I know that my acceptance will continue to grow, just as my love will.  I'll come to better know who he is, and someday I'll to stop wondering about who I thought he was going to be.
Because even though this road is long and winding, we're buckled in, and commited to the drive.


  1. I can very much relate to what you're feeling about this. In fact, I was preparing a post with similar thoughts, following my son beginning preschool. I've been plodding away at it for several days now, but my emotions have been running a bit high.

    I really like your blog and I'm going to add you to my blog roll. Thanks for saying hi so I could visit you over here :) Life has become so busy lately that I haven't had time to find new autism blogs to read.

  2. I'm so glad you found my blog, so that I could find yours. My sister's son has autism. I will enjoy reading your journey.
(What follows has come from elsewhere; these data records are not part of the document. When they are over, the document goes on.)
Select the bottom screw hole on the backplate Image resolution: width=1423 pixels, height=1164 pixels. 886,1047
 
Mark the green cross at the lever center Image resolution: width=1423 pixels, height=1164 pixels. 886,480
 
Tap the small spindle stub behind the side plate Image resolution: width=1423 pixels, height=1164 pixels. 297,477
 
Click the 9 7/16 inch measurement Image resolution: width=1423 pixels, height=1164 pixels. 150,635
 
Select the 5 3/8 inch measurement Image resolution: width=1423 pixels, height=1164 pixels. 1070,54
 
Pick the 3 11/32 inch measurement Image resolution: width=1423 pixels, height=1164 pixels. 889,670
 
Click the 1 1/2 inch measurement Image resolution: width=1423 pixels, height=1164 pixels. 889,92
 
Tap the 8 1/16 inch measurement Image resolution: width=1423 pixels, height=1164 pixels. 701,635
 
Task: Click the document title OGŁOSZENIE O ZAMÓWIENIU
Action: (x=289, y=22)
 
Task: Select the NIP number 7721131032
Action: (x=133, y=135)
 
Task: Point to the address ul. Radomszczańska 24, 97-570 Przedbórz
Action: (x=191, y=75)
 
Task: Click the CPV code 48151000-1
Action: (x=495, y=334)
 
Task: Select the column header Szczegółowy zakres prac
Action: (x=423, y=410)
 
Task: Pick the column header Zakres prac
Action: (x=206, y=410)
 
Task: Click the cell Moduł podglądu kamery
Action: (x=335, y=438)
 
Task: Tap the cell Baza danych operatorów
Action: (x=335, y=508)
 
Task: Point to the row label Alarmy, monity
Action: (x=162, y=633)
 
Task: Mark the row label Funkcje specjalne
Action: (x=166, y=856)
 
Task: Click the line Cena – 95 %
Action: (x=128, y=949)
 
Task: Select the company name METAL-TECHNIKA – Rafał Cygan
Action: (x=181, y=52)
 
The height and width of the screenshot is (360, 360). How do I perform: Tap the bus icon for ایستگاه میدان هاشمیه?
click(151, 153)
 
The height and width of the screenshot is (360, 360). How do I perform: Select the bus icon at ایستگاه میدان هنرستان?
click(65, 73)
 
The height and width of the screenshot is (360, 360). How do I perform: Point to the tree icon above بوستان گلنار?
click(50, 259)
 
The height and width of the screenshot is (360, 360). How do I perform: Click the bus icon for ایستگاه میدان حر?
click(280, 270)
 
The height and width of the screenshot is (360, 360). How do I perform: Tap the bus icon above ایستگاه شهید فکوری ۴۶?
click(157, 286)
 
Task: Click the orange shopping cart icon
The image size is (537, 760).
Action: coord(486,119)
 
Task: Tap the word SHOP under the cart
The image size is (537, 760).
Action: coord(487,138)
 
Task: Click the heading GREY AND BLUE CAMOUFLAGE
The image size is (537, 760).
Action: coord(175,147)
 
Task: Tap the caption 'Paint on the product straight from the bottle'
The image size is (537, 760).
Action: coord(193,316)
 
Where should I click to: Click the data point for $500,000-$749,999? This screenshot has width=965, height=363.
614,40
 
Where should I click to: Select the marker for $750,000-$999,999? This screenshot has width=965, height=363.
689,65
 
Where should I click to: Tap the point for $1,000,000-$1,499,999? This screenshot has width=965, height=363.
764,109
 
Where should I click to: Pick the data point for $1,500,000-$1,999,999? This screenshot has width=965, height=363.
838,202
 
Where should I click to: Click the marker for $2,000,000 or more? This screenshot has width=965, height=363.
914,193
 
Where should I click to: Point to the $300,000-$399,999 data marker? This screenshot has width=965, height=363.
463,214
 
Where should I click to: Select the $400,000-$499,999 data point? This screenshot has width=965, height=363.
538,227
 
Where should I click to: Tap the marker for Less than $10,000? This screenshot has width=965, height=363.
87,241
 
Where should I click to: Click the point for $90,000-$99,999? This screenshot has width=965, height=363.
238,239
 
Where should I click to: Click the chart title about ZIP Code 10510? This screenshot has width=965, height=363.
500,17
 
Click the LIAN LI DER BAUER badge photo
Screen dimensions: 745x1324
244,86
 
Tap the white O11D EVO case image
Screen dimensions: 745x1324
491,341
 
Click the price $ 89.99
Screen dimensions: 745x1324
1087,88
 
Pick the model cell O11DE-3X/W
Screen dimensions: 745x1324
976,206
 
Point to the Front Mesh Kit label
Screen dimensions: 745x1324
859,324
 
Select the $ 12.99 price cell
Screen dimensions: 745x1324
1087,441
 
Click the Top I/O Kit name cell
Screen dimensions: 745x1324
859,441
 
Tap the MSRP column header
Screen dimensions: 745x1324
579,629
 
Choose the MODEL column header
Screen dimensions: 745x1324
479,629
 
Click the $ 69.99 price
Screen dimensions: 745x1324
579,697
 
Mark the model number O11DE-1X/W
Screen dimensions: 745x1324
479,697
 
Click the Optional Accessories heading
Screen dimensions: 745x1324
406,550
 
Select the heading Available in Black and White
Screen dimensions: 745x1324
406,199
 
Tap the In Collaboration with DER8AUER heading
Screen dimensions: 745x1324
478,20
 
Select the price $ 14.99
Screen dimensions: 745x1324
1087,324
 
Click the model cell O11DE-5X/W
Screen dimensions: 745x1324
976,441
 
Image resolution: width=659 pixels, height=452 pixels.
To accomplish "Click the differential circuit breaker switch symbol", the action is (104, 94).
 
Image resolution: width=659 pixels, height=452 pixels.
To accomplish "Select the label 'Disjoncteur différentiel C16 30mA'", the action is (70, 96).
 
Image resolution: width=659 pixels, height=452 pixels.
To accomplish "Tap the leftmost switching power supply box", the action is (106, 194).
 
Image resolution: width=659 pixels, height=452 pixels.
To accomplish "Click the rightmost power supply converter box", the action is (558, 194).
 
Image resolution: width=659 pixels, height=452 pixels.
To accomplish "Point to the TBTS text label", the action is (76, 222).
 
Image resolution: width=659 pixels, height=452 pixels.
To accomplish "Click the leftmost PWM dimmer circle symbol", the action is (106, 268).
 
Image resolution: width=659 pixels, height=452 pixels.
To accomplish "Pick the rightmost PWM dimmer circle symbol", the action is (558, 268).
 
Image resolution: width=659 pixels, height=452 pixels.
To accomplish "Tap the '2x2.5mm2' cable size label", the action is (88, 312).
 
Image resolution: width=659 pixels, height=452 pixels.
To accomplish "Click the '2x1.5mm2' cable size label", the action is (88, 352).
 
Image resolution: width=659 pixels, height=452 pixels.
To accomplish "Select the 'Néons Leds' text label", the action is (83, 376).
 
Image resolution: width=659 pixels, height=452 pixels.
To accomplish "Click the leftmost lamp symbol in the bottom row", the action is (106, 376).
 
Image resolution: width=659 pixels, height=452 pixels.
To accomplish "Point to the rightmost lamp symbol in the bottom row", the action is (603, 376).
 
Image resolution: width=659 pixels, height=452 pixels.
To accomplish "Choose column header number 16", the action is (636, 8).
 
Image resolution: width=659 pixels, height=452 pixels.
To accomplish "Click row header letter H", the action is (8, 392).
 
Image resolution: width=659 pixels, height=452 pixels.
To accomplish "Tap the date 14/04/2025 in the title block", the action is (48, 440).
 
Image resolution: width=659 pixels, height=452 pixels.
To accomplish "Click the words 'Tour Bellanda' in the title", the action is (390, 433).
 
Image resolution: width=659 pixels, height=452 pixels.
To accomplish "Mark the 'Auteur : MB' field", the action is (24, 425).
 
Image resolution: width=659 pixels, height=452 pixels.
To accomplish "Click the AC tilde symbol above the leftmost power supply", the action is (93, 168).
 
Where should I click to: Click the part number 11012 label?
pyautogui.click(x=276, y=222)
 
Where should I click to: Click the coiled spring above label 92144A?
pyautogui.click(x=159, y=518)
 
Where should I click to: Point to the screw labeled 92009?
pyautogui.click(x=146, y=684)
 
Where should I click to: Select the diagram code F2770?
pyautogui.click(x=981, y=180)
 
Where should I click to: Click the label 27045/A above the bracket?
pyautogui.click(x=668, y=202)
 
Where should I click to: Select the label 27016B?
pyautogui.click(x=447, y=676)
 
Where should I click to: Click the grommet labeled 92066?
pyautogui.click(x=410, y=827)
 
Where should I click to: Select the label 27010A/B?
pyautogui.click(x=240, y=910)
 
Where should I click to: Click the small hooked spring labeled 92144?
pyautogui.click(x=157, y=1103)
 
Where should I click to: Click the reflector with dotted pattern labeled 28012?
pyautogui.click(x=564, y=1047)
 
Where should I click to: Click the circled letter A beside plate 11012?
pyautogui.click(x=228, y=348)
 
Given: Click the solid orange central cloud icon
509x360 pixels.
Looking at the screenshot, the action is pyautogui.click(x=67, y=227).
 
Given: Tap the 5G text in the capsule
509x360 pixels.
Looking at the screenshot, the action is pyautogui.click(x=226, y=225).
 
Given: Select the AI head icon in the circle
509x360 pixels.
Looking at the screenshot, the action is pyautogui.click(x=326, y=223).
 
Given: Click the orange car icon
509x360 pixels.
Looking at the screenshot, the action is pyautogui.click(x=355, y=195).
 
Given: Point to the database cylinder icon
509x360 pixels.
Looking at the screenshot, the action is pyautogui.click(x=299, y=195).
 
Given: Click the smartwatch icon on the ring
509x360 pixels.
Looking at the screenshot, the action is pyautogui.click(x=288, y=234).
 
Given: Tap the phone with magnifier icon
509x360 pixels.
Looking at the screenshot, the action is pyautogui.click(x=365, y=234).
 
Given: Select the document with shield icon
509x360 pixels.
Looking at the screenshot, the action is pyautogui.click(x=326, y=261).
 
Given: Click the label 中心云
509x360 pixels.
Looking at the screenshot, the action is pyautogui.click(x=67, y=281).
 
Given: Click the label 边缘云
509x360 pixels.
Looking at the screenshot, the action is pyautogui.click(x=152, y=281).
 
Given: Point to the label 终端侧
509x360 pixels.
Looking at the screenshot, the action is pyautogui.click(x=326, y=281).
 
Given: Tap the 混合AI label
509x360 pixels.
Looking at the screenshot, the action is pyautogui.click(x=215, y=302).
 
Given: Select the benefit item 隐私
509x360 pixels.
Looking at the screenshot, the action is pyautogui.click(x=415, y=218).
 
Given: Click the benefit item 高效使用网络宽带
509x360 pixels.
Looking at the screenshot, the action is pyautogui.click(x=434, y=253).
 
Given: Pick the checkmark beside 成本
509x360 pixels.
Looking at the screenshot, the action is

    I recently wrote one about Tyler. Maybe you already read it.

  3. So glad I stumbled upon your blog! I am also from Canada, in fact my Dad is from The Rock and many of my extended family are there. I work in the field of early intervention, am raising two spirited boys (one with Asperger's and a host of other "labels") and I too try to focus on the positive and accept my son for who he is. Stop by sometime. I am adding your blog to my blogrole!